- [Instructions for the task] Find every line in the data that contains the word "agent". Return each of those lines.

- [Records for the task]
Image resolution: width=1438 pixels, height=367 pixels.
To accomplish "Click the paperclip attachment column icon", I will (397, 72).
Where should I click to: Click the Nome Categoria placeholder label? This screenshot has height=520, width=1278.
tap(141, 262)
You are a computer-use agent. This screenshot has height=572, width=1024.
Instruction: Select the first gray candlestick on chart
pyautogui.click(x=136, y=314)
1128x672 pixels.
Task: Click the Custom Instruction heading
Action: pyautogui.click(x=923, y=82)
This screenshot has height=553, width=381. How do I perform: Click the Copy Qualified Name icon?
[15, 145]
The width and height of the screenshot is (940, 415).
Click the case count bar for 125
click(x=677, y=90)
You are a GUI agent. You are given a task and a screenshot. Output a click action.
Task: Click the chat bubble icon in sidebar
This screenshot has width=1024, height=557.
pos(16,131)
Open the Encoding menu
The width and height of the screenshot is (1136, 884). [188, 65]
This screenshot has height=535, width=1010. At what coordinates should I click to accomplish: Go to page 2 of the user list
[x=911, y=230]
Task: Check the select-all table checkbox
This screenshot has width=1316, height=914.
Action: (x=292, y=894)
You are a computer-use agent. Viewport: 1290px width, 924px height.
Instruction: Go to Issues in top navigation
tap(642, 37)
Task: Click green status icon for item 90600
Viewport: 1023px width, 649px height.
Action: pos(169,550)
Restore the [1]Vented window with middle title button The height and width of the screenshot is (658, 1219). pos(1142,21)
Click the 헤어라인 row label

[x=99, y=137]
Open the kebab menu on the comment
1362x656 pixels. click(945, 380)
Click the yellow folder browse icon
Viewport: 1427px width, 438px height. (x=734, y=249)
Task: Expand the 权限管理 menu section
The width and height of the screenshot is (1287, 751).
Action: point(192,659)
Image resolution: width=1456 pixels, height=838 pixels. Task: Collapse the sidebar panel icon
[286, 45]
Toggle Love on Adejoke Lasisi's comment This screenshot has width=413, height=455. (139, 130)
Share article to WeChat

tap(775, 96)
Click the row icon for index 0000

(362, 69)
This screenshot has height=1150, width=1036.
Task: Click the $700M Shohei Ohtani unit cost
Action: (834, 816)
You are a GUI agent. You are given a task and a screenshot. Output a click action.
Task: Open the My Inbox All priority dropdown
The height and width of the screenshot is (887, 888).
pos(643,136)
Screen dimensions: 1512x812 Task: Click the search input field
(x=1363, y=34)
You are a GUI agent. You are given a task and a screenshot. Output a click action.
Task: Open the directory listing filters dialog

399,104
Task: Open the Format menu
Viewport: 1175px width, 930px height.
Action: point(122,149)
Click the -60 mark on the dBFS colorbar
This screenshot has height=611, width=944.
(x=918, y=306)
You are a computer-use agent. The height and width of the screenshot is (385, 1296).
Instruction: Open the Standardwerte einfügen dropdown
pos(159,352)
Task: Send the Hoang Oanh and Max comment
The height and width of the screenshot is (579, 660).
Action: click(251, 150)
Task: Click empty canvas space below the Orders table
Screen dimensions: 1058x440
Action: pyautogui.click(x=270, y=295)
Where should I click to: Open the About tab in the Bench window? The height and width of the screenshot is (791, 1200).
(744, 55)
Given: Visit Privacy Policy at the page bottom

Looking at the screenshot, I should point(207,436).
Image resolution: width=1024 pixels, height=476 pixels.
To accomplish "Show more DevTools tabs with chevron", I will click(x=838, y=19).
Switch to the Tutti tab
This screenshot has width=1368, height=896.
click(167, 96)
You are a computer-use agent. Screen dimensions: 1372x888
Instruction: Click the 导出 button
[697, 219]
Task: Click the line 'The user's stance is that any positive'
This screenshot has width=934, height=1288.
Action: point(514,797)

- [Answer space]
You are a computer-use agent. This screenshot has height=572, width=1024.
You are a GUI agent. You are given a task and a screenshot. Output a click action.
You are a computer-use agent. Viewport: 1290px width, 924px height.
You are a GUI agent. You are given a task and a screenshot. Output a click action.
You are a GUI agent. You are given a task and a screenshot. Output a click action.
You are a computer-use agent. The height and width of the screenshot is (385, 1296).
You are a computer-use agent. Screen dimensions: 1372x888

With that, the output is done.